● TO DO
Every line in the records below with the string "computer" is to be copied out.
PROVIDED ENTRIES START
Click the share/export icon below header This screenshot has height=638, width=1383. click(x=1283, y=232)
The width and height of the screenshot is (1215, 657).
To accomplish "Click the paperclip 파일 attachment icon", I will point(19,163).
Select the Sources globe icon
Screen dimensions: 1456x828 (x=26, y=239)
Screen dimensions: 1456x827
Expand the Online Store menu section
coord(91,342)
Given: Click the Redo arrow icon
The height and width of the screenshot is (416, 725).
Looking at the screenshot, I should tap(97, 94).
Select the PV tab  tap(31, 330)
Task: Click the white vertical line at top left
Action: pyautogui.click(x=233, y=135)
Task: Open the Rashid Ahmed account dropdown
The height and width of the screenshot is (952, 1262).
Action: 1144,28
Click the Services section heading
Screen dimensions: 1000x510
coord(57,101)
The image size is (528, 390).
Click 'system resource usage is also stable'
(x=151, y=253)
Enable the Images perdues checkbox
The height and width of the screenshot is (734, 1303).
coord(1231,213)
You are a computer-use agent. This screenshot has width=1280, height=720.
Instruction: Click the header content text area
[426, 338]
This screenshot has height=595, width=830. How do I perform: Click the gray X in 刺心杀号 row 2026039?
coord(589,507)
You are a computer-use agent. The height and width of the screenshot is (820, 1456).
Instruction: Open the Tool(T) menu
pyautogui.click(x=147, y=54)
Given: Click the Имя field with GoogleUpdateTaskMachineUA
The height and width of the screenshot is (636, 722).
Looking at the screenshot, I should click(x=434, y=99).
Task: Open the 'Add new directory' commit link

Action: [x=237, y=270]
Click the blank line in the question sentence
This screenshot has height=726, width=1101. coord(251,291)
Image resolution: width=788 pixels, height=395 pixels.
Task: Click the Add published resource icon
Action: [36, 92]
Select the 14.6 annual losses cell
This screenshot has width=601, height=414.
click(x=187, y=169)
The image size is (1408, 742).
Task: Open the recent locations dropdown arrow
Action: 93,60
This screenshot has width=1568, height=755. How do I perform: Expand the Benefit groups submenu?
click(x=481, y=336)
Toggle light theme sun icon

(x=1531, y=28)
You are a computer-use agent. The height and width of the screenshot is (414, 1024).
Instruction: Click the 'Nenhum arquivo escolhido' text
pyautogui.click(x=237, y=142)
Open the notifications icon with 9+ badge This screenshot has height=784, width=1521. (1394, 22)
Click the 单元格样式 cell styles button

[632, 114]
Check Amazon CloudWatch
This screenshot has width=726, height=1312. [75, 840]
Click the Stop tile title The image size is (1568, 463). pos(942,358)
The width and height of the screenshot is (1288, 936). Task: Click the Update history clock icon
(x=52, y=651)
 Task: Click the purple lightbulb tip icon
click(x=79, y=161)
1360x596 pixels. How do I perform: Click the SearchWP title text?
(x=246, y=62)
PROVIDED ENTRIES END
● REPLY
You are a computer-use agent. This screenshot has width=1280, height=720.
You are a computer-use agent. The height and width of the screenshot is (820, 1456).
You are a computer-use agent. The height and width of the screenshot is (414, 1024).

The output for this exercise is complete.